Ash Grove Plant Earns Energy Star Status

Ash Grove Cement announced that its Durkee, Ore., cement plant has been awarded the 2016 Energy Star plant certification. The U.S. Environmental Protection Agency’s (EPA’s) Energy Star certification recognizes the plant’s performance in the top 25 percent of cement manufacturing facilities nationwide for energy efficiency and meeting the strict energy efficiency performance levels set by the EPA.

“We’re honored that the EPA has awarded the Ash Grove Cement Co. Durkee plant its Energy Star award,” said Terry Kerby, Durkee plant manager. “This achievement demonstrates our strong commitment to environmental stewardship. We worked to improve energy efficiency, and by boosting energy efficiency, energy costs are lower for our domestic-made cement.”

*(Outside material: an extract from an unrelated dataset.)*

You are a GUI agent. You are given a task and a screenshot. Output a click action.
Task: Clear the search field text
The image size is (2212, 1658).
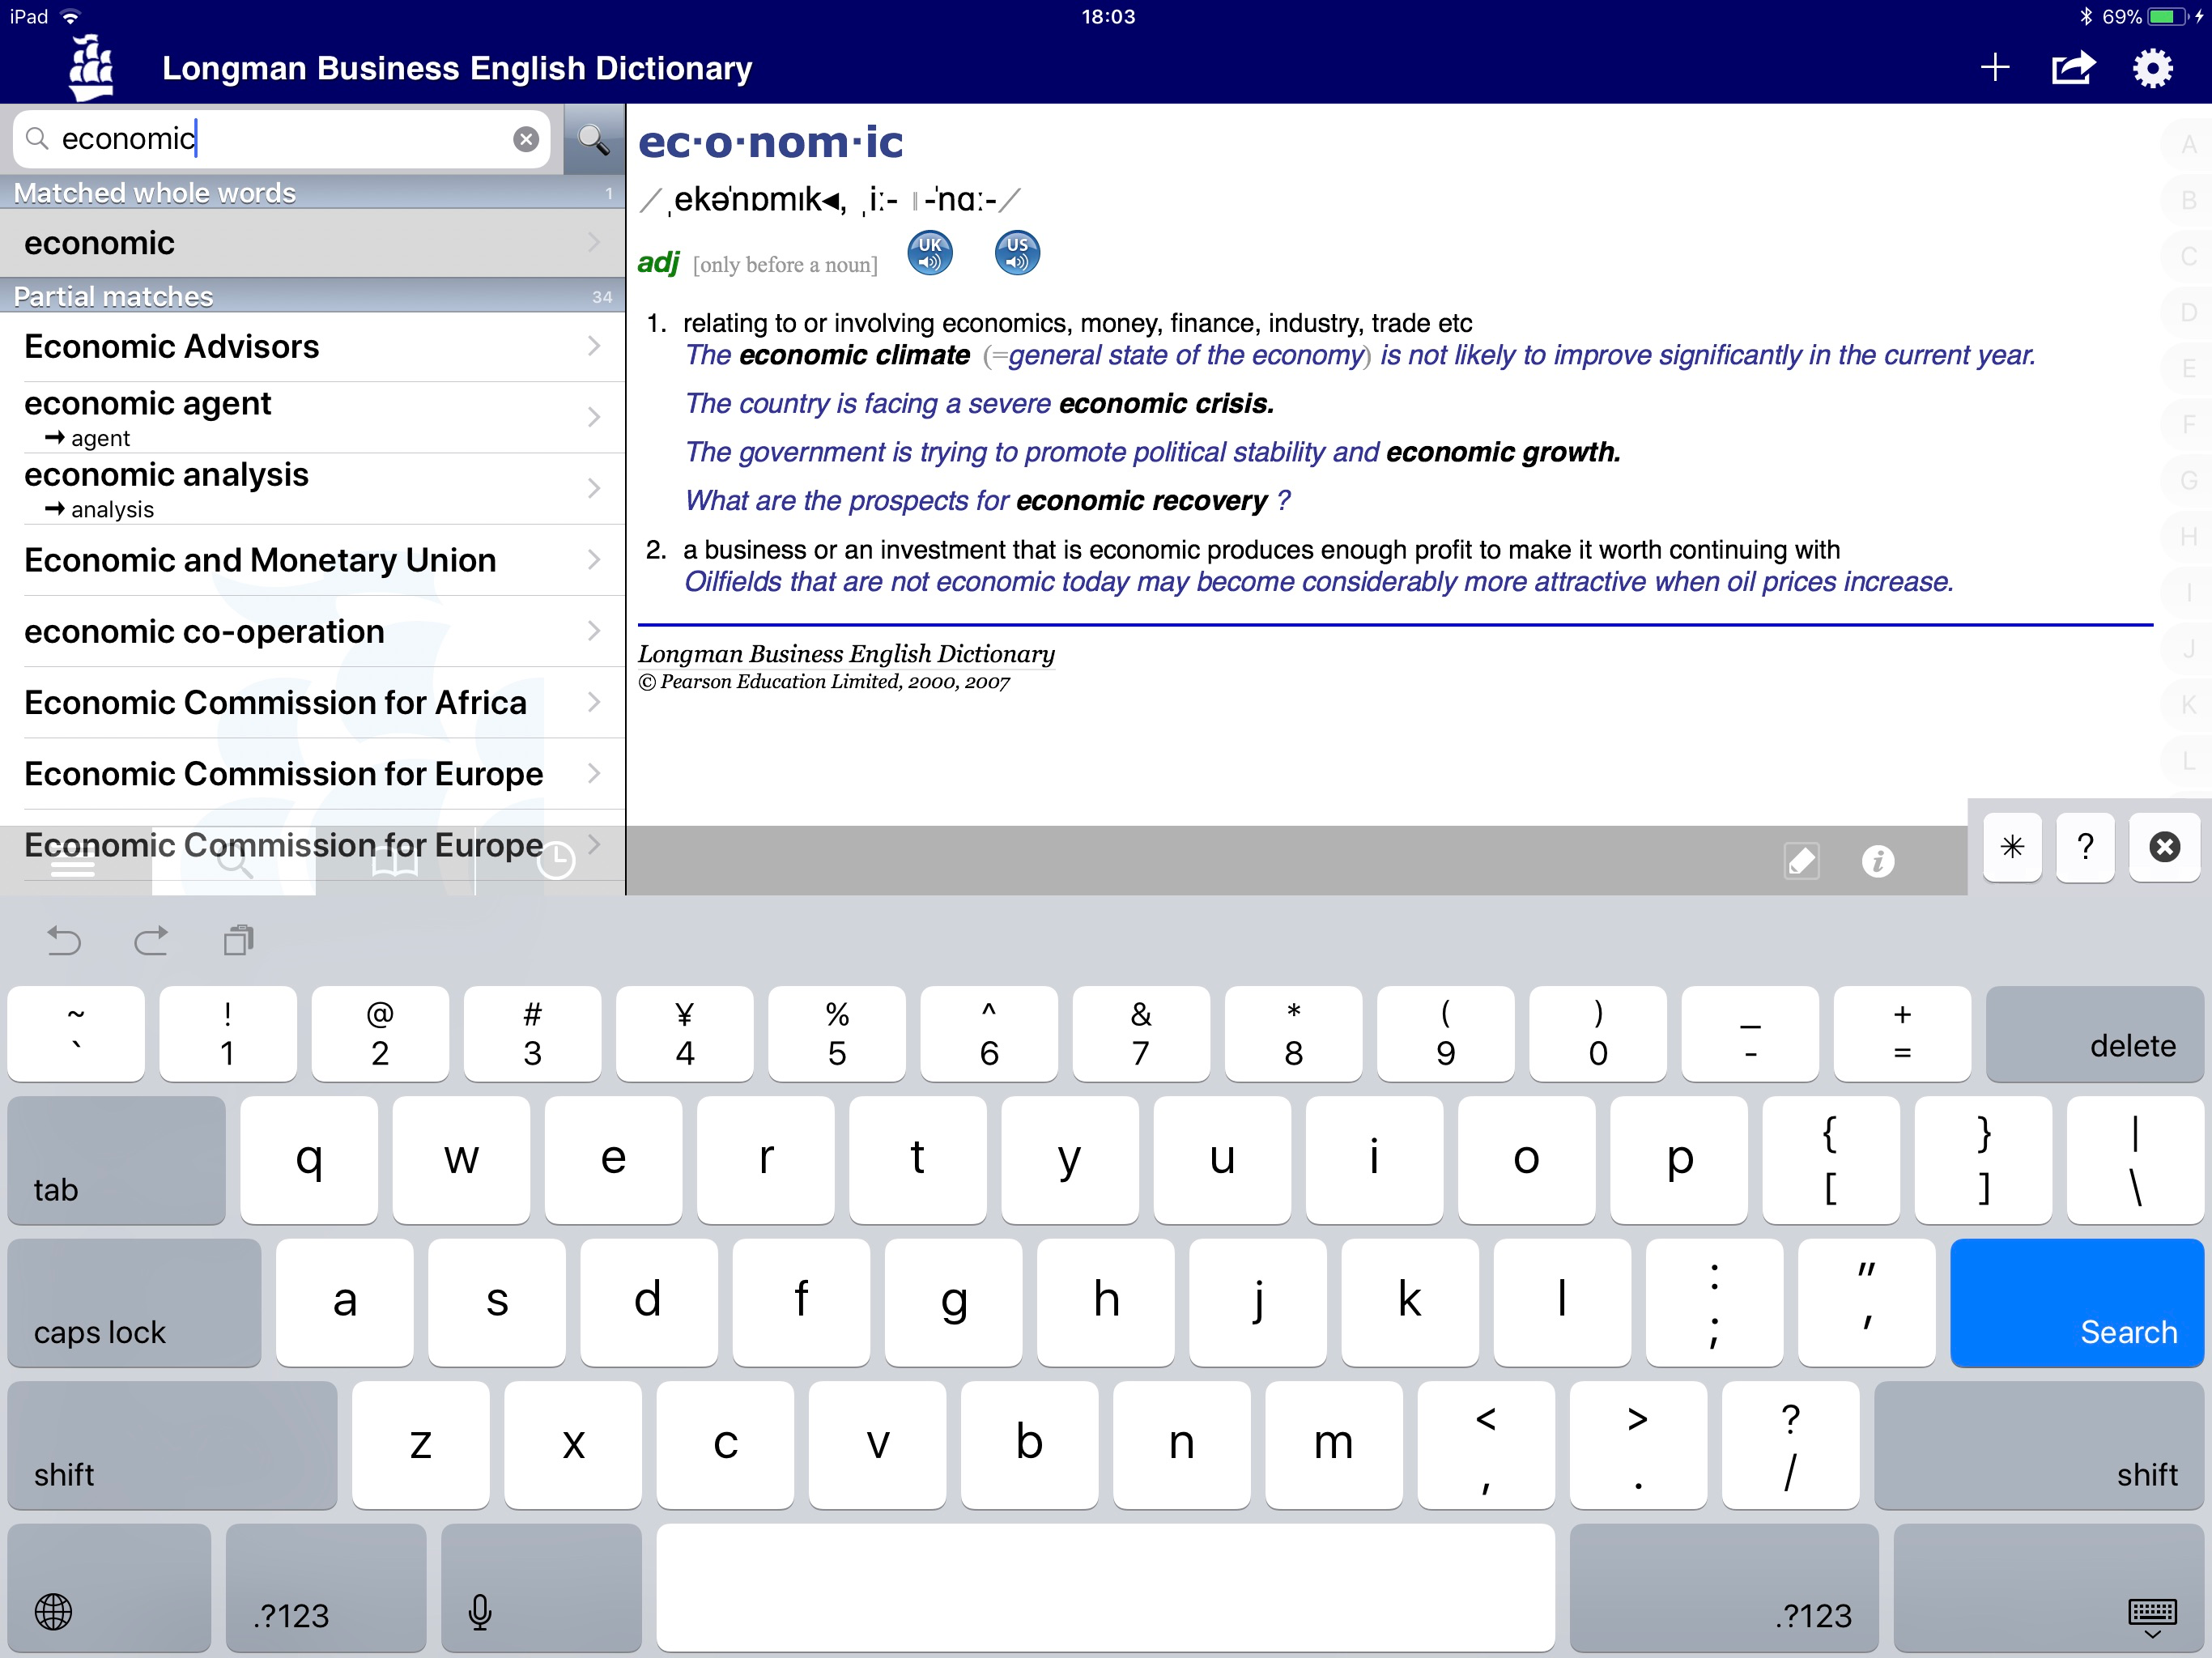[526, 139]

The 2016 Energy Star award winners lead their industries in the energy-efficient production and sale of products and services, and in the development and adoption of world-class strategies that provide substantial energy and efficiency. Ash Grove Cement Durkee improved its energy performance by strategically managing energy use and making cost-effective improvements to its plant. Ash Grove’s Seattle plant was awarded Energy Star plant certification in 2015.

“The Energy Star is the distinguishing mark of energy efficiency for cement manufacturing plants in the United States and identifies this plant’s status among the most energy-efficient based on its performance in EPA’s Energy Star energy performance scale,” said Jean Lupinacci, chief of the Energy Star commercial and industrial branch.

To earn Energy Star certification, Ash Grove Cement Durkee implemented the following actions:
• Installed Variable Frequency Drives on several fans throughout the facility to reduce energy use in each fan by up to 50 percent.
• Installed a high-level supervisory computer system that maximizes output per kWH.
• Adjusted mill parameters and raw materials in finish mills to maximize power efficiency in an over 4375 kw operation.

Energy Star certified plants are required to have their energy performance independently verified. Manufacturing plants must achieve an Energy Star score of 75 or higher using an industry-specific Energy Star Energy Performance Indicator (EPI). EPIs, EPA’s benchmarking tools for industrial plants, measure a plant’s energy performance and compare it to that of similar plants nationwide, generating an Energy Star score on a scale of 1 to 100.